One litre of horse sweat contains around 3.5g of sodium, 6g of chloride, 1.2g of potassium and 0.1g of calcium
Horses on low forage diets, such as those receiving a lot of hard feed, or those on restricted diets due to being good-doers, will have a lower electrolyte supply than horses with good fibre levels in their diet.
Simply Boost Electrolytes are easy to feed liquid electrolytes. Use:
- after a horse works hard, summer or winter.
- in the days before a competition to stimulate water intake such that the horse enters the competition fully hydrated.
- Before during or after travelling: offering water or an isotonic solution every couple of hours on long journeys should help avoid unnecessary fluid* and/or electrolyte deficits before the competition has begun.
Getting really wound up, box walking, anxious
For horses new to the yard, or who can’t switch off in a busy yard.
- High doses of vitamin E can be calmative.

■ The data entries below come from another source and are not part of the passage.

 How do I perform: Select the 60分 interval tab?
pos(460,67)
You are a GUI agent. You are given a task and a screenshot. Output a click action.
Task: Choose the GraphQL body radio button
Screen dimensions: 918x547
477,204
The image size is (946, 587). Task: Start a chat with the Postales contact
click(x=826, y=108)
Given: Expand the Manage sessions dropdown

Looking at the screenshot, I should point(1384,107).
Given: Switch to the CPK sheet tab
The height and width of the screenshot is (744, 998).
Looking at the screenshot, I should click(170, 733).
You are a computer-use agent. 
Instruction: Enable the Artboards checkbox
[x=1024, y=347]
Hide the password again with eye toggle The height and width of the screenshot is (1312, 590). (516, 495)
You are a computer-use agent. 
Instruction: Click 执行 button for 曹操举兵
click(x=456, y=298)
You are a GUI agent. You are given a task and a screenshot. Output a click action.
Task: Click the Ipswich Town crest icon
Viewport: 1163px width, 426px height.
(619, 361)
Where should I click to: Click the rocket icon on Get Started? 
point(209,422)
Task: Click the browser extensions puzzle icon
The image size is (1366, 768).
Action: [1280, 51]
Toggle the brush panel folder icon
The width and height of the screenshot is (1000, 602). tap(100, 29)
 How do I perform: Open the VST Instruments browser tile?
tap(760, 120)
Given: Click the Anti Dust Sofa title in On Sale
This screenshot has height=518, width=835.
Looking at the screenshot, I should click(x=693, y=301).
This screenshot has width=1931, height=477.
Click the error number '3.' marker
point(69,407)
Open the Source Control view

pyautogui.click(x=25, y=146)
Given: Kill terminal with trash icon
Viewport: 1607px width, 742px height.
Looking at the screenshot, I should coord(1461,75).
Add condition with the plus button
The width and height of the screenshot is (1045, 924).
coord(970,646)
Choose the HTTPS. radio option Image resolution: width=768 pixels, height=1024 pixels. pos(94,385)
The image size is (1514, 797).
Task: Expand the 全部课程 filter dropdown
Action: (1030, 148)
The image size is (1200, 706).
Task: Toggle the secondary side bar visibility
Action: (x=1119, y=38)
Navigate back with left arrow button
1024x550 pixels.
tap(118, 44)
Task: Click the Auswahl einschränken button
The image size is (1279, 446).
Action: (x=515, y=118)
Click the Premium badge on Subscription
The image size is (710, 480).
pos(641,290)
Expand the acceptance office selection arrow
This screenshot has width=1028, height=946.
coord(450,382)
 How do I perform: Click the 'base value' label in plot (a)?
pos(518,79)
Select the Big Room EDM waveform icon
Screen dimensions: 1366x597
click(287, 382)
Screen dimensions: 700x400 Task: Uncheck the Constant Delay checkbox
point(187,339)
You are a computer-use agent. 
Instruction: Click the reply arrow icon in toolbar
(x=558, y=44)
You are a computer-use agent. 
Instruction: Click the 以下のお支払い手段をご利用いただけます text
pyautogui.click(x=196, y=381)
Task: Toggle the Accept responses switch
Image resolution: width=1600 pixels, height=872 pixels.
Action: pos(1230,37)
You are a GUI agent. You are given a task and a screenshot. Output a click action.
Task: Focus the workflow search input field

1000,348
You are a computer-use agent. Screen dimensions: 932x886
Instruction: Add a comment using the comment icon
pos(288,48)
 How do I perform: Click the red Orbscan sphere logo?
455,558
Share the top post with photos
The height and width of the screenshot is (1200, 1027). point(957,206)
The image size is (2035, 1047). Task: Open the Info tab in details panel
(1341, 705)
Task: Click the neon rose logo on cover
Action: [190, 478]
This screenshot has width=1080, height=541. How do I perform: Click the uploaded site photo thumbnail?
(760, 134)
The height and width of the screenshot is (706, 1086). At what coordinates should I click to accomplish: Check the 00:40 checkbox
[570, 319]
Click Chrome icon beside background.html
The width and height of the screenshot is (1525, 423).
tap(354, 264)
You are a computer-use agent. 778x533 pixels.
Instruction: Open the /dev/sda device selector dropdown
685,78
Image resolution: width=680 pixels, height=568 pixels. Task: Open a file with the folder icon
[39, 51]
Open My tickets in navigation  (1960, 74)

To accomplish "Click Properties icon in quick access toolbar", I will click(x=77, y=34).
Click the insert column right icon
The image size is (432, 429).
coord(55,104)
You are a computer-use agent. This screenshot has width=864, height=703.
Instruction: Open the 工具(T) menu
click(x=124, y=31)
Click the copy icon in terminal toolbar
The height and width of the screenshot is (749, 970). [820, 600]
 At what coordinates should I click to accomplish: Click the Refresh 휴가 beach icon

- Munch blocks are tasty take a long time to eat and are distracting – the perfect pacifiers -, FlexiMunch or CalmMunch are ideal.
Adding oil to the diet?
Nutritionists recommend that for every 100mls added, extra Vitamin E is added to the diet to help cope with the added free radicals such high oil produces
A racehorse takes a breath every stride it takes, which means that when they are working fast, the lungs are under extreme pressure. At the interface between the air breathed in and the lungs themselves is a delicate layer of cells, or epithelium, lubricated by a fluid, the lung lining fluid. This fluid and the epithelium are the first line of defence for airborne particles, and as such the fluid has been shown to contain a high level of antioxidants, principally ascorbic acid (vitamin C). It has been shown in horses under stress that the vitamin C level in the lung lining is depleted, and that supplementation with vitamin C can help to restore the levels.
Trainers have noted fewer incidences of bleeding from the lungs post exercise in horses fed some respiratory supplements rich in vitamin C. As vitamin C has been identified at high levels in the lung lining fluid, there could be a link between maintaining the levels here through supplementation and maintaining a healthy lung linings (the epithelium).